Debt Defaults From Italy to Japan Seen If Climate Fight Delayed

Countries from Italy to Australia will default on their sovereign debt by 2050 if there’s a disorderly transition in the planet’s efforts to fight climate change, according to research by FTSE Russell.

The index provider ran two models to assess credit risk, including a “disorderly” scenario where climate policies are not introduced until 2030 and lead to sudden or disruptive economic changes, and a “hot-house world” scenario, where greenhouse gas emissions increase until 2080 and global warming is over 3°C.

Ten of the 26 members of the FTSE World Government Bond Index are projected to default in the first scenario, also including Spain, Mexico, South Africa and Japan -- whose bonds are generally seen by investors as haven assets. In the latter model, three emerging-market economies and four Southern European countries would fail to pay their debts.

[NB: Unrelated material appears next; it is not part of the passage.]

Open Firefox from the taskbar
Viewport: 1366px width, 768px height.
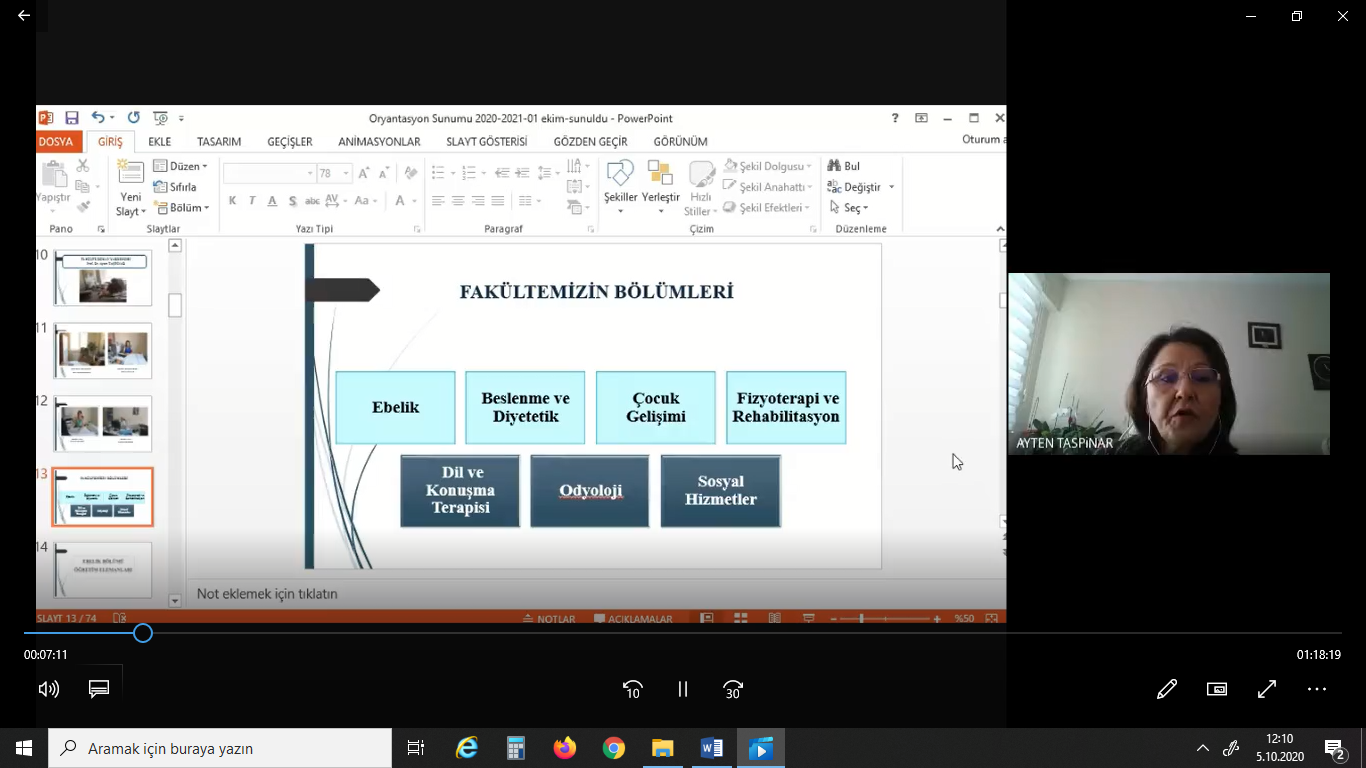coord(565,748)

“Government bond investors have to keep in mind climate risk issues in the coming decades,” said Julien Moussavi, one of the report’s authors. “The countries that might suffer most economically from climate change won’t necessarily be the ones whose finances are most at risk. It depends on each nation’s fiscal room for manoeuvre.”

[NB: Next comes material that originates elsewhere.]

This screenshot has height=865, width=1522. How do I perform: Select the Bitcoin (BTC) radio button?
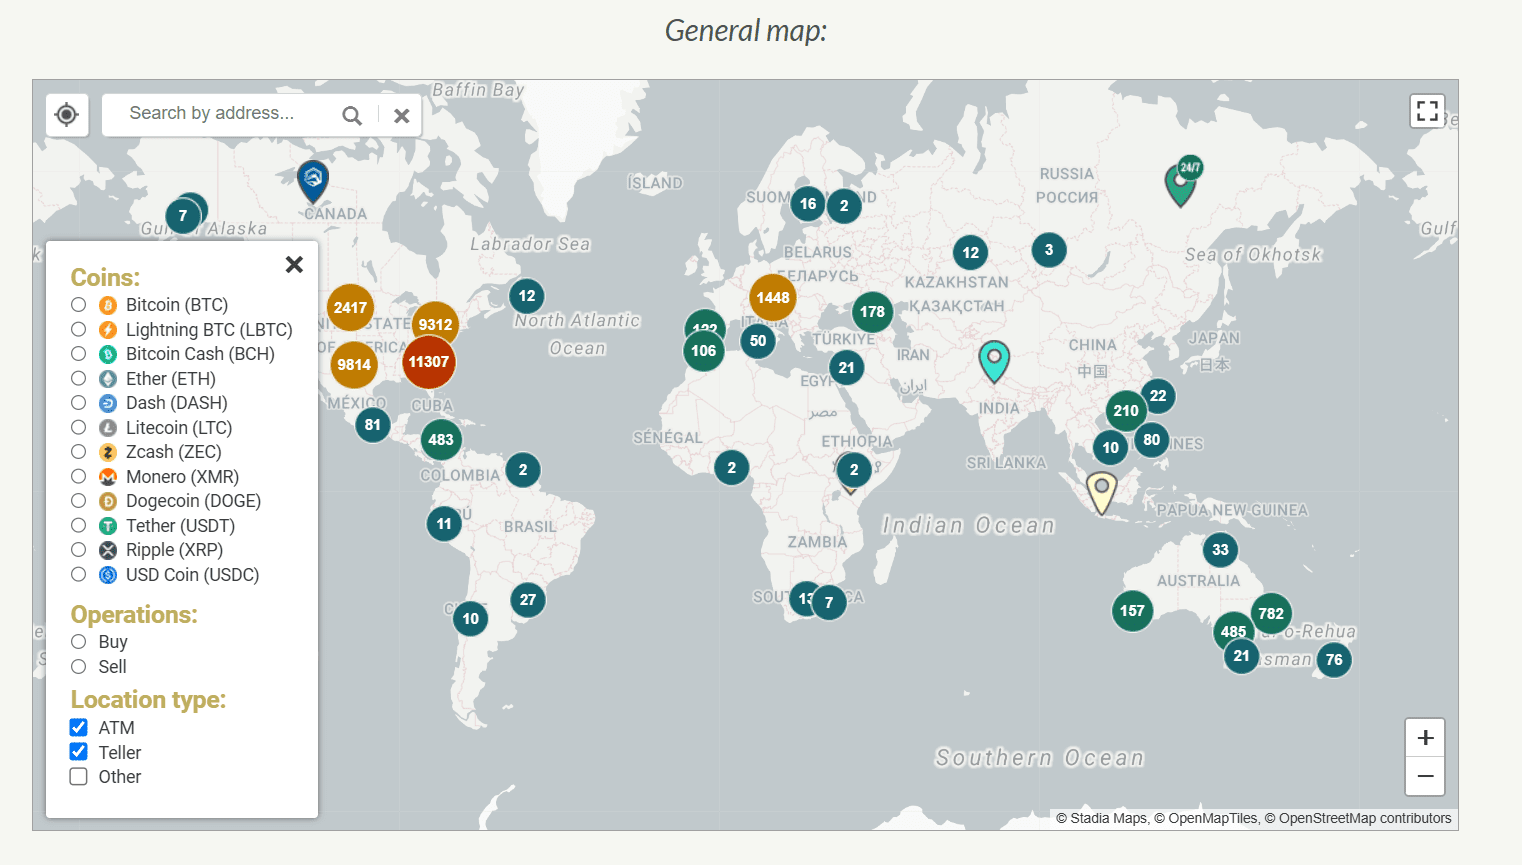(78, 304)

Bond markets have already been adapting to the threat of climate change, with borrowers issuing record volumes of green bonds and investors often paying a so-called “greenium” in the rush to grab them. Progress has been slower in quantifying the climate risks for individual sovereign nations, a key question given many bonds won’t mature for decades -- a timescale where models become uncertain.

Debt Defaults From Italy to Japan Seen If Climate Fight Delayed

The transformation of the global economic system required to reduce emissions will hurt economies that are dependent on fossil fuels, FTSE Russell said. In a separate report earlier this year, it said a worst-case scenario would see Malaysia lose 31% of its per-capita gross domestic product by 2050, while the U.S. was projected to take a 20% cut.

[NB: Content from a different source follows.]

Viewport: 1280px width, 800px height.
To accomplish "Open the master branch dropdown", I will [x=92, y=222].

The researchers explained the divergence between the two default scenarios by noting physical risks from climate change will hit emerging-market nations harder, whereas developed economies that are more carbon-dependent will be more affected by the policy transition.

“What we’re trying to provide is more transparency,” said Sylvain Chateau, global head of sustainable investing product management at FTSE Russell. “The message to investors is not to move away from these countries. It’s just to make sure that they really understand the risk they’re taking for the yield they receive.”

©2021 Bloomberg L.P.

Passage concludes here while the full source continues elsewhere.